Il 10 maggio 2006 è una di quelle date che, a memoria videoludica, difficilmente si dimentica. In una Los Angeles presa d'assalto dalla stampa del settore, capace di invadere la totalità dei padiglioni di cui l'importante kermesse si componeva, il già celebre David Cage riuscì a togliere il fiato degli astanti con una breve demo tecnica, della durata di circa cinque minuti, dove per la prima volta veniva sfruttato doverosamente il tanto decantato potere della neonata ammiraglia next-gen di casa Sony. Il mondo assistette così a The Casting, e l'intera pletora di trepidanti giocatori - a metà strada tra l'incredulità e lo shock - fece la conoscenza di quel prodigio che, a quattro anni di distanza, avrebbe invaso l'universo ludico di PS3 con il nome di Heavy Rain.

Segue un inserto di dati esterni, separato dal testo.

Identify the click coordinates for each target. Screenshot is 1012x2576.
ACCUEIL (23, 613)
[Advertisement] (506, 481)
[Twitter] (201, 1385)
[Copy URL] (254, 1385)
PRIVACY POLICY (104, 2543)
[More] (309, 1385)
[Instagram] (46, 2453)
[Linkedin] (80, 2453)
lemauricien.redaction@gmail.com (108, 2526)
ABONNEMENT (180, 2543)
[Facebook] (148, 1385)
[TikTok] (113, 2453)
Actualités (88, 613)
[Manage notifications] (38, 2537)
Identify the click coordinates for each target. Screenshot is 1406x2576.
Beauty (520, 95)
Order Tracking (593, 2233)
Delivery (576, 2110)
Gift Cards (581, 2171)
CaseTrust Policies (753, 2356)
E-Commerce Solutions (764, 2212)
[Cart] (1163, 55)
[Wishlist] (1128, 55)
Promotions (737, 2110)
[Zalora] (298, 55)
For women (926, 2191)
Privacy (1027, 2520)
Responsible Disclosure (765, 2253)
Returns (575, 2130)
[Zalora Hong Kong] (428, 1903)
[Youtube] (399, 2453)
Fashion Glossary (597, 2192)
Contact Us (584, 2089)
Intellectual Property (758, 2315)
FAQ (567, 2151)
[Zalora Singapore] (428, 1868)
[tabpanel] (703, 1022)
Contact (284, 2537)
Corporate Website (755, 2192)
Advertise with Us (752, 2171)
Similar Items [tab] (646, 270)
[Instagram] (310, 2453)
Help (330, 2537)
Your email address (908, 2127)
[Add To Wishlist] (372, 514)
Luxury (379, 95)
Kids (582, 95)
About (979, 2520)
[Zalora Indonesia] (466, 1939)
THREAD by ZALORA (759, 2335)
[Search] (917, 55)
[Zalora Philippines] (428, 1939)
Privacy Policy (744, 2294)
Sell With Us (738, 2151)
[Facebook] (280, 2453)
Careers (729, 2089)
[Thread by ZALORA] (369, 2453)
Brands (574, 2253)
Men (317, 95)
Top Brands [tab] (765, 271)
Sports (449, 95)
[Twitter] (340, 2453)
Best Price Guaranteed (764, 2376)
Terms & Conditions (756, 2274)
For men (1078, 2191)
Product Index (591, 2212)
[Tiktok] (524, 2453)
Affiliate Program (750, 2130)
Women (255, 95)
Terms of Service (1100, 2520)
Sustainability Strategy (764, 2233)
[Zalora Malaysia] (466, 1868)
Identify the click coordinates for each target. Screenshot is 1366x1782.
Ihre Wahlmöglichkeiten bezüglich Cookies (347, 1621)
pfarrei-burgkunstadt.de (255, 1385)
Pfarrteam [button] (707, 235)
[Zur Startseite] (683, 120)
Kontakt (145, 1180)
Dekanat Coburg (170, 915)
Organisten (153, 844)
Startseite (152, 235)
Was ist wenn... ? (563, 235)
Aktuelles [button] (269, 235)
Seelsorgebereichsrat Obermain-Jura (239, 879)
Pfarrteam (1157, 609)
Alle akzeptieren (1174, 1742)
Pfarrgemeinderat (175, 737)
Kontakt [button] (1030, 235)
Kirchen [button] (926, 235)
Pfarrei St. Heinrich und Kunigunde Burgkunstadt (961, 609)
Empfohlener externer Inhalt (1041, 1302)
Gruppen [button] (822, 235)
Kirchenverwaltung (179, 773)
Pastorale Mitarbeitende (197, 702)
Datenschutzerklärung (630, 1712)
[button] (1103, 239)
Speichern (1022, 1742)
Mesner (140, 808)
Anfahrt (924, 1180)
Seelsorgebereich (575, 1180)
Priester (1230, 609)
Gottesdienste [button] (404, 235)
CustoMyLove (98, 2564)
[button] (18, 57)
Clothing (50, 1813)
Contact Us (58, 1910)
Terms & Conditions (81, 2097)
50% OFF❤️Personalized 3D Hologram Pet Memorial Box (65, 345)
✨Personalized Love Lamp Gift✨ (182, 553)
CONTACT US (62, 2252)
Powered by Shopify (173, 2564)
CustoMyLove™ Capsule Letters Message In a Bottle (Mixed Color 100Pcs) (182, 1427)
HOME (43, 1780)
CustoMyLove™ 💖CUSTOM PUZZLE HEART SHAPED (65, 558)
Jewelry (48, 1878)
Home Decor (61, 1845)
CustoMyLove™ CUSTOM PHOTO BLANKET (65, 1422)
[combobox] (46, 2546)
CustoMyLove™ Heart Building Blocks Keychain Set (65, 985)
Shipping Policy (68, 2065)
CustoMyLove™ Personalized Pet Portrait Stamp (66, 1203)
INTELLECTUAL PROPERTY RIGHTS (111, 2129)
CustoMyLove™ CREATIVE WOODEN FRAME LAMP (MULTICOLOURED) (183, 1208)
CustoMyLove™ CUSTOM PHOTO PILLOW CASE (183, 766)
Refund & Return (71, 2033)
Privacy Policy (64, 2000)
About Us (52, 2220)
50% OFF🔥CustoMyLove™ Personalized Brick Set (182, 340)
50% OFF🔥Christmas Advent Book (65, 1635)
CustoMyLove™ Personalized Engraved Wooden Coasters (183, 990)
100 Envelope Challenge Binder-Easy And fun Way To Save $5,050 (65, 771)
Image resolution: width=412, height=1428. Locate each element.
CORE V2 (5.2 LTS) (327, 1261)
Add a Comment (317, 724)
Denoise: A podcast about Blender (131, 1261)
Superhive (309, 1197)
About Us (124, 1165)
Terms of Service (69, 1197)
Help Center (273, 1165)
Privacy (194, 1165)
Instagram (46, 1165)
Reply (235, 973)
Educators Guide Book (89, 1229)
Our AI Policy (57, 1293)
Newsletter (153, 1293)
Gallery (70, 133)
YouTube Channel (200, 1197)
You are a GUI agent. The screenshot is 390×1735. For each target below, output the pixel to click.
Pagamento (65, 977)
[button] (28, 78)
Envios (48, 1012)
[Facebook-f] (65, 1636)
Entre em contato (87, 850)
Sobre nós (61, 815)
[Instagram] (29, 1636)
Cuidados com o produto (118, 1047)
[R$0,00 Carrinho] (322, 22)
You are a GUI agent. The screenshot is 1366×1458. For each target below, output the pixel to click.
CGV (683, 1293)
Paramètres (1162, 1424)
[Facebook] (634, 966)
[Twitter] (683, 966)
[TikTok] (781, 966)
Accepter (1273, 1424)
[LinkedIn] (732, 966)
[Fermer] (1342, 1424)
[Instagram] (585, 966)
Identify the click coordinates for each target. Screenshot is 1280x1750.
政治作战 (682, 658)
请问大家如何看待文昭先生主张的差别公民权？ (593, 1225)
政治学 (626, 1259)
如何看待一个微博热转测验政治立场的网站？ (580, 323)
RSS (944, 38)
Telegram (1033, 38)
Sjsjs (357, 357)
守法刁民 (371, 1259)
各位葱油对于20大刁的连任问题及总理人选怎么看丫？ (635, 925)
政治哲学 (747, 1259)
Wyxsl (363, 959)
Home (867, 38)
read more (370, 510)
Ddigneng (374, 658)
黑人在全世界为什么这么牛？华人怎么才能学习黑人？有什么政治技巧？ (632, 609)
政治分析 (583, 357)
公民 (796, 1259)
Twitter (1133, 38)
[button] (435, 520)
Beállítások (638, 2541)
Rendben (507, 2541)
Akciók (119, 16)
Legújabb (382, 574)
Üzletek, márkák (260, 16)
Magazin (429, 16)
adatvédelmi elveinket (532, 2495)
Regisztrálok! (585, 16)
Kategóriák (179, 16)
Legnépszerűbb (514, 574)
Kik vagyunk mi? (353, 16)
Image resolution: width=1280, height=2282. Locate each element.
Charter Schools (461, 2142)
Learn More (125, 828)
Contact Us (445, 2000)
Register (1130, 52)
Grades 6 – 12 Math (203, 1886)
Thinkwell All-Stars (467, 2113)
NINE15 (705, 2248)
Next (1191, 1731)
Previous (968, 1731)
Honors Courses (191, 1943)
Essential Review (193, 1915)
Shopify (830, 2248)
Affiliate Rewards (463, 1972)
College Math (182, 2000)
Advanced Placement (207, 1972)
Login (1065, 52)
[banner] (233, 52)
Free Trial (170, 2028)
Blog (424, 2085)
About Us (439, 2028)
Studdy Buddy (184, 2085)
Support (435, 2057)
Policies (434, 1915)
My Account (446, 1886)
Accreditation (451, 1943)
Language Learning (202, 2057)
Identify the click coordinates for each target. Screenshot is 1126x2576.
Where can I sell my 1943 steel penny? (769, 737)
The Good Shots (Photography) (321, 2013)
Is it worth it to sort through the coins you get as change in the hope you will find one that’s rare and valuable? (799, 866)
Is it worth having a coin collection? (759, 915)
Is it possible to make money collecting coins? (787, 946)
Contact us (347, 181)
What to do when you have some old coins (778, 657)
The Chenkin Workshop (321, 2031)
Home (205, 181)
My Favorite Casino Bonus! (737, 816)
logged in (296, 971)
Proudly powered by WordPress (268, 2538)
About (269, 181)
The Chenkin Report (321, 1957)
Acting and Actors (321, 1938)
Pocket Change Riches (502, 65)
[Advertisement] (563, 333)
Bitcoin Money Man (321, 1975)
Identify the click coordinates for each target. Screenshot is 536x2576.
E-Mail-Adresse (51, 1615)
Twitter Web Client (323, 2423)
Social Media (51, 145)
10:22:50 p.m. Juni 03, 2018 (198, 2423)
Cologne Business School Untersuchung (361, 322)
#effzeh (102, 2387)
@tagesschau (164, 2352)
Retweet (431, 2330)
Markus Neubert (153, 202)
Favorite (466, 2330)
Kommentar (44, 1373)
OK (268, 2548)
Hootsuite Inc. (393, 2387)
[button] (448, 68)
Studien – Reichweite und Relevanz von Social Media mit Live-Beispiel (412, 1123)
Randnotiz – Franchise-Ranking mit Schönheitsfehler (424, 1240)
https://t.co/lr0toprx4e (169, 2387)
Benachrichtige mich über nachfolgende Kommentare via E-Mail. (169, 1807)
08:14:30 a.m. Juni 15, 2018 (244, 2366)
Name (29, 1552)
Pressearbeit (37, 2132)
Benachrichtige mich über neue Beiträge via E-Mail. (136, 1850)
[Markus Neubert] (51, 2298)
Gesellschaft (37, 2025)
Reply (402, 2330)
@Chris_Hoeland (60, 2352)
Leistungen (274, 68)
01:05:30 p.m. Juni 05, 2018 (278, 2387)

L'evoluzione digitale dell'adventure game

Chiunque conosca anche solo in parte il trascorso videoludico di David Cage avrà sicuramente notato quel sottile fil rouge psicologico che lega ciascuna delle sue opere: tanto nei sui primi passi (leggasi Omikron) quanto nel suo primo vero esperimento su console (Indigo Prophecy/Farenheit per l'allora storica PS2), a saltare subito agli occhi del giocatore è quella concezione quasi visionaria della realtà, utilizzata con incredibile sapienza per dare vita a narrazioni dall'elevato sapore letterario che ruotano intorno alla pluri- sfaccettata psiche del protagonista. Atmosfera, immedesimazione e - soprattutto - narrazione sono i concetti predominanti nell'operato di Cage e dei suoi Quantic Dreams, capaci di dare vita in poco più di un decennio a titoli borderline, al limite della concezione più "classica" del videogioco e che, per certi versi, sembrano fungere da anello di congiunzione tra l'universo del gaming e quello della celluloide.

Sperando di non avervi annoiato con questo doveroso preambolo, andiamo a sviscerare nel dettaglio l'ultima fatica dei Quantic, esclusiva - lo ricordiamo - per il monolite nero marchiato Sony. Heavy Rain nasce dalle ceneri (e dagli errori) del vecchio Fahrenehit, e con esso condivide (in perfetto stile Cage) la quasi impossibile catalogazione all'interno dei principali generi videoludici. Un po' action e un po' adventure, con una fortissima vocazione cinematografica (dalle inquadrature alle sonorità) e un canovaccio narrativo da far impallidire buona parte dei giallisti contemporanei, Heavy Rain rappresenta la frontiera pionieristica next- gen dell'indimenticato adventure game: un'esperienza immersiva come poche (grazie anche ad un utilizzo geniale del Dualshock nella gestione dei QTE), che si modella progressivamente in base alle scelte del giocatore (come vedremo nel dettaglio tra poco) ma che, innegabilmente, si discosta in toto dai dogmi videoludici più canonici ai quali, da tempo, siamo avvezzi.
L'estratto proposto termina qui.